The complaint, filed on April 18, against Boca Raton, Florida-based SunState FX and its chief investment officer Ulrich Garbe, claimed the firm illegally offered FX options to the retail public, and fraudulently operated a commodity pool with funds solicited for trading FX futures.
The CFTC said in a statement that SunState FX violated the newly amended Commodity Exchange Act and Commissions regulations by trading retail FX options without being a "designated contract market".
This was one of the new regulations brought into effect in December, which effectively outlawed many FX trading services.
Trading with counterparties worth less than $10 million was restricted to a list of designated institutions, including futures commissions merchants, broker/dealers and financial institutions and exchanges, among others.
Some FX trading services responded to the regulations by seeking to register with the CFTC as a futures commissions merchant (FX Week April 16) -- although it is still not clear how long firms have to re-register before they have to stop trading.
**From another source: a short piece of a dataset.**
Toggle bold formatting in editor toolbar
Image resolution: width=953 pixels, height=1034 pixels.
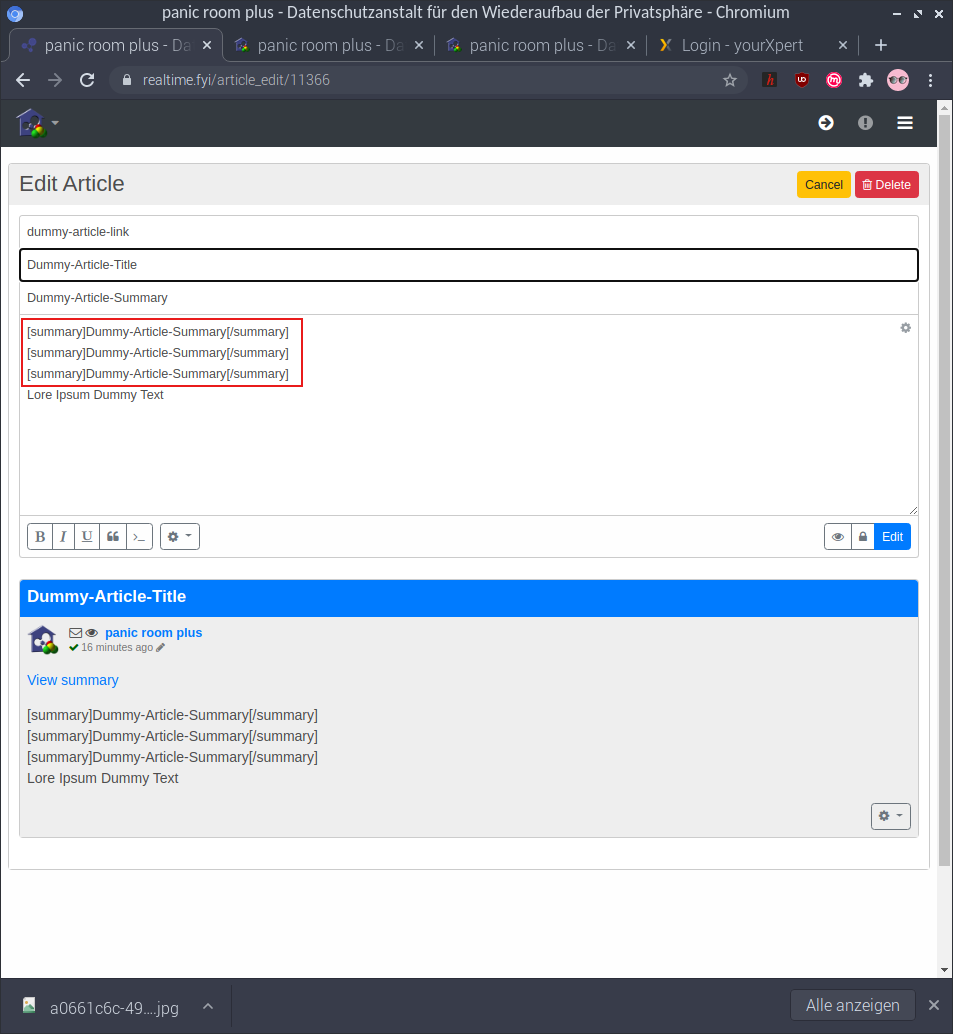point(40,537)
The December regulations brought all retail FX trading clearly within the CFTC’s jurisdiction for the first time. A spokesperson for the CFTC in Washington told FX Week that, previously, trading services acting fraudulently could escape litigation if they were trading spot FX because it was not regulated by the CFTC.
The CFTC said SunState also acted fraudulently by soliciting money from investors to trade foreign currencies, and using the money in a commingled fund to trade commodity futures.
The Commodity Exchange Act requires FX trading services to keep investors’ money in separate trading accounts.
"SunState and Garbe have solicited, accepted and pooled funds from investors, purportedly to trade forward and spot foreign currency," said a statement released by the CFTC last week.
In April 2000, SunState and Garbe defrauded investors by misappropriating and transferring $1 million of their commingled funds into a commodity trading account, and using the money to trade commodity futures, the statement continued. This means SunState operated a commodity pool that was not registered with the Commission.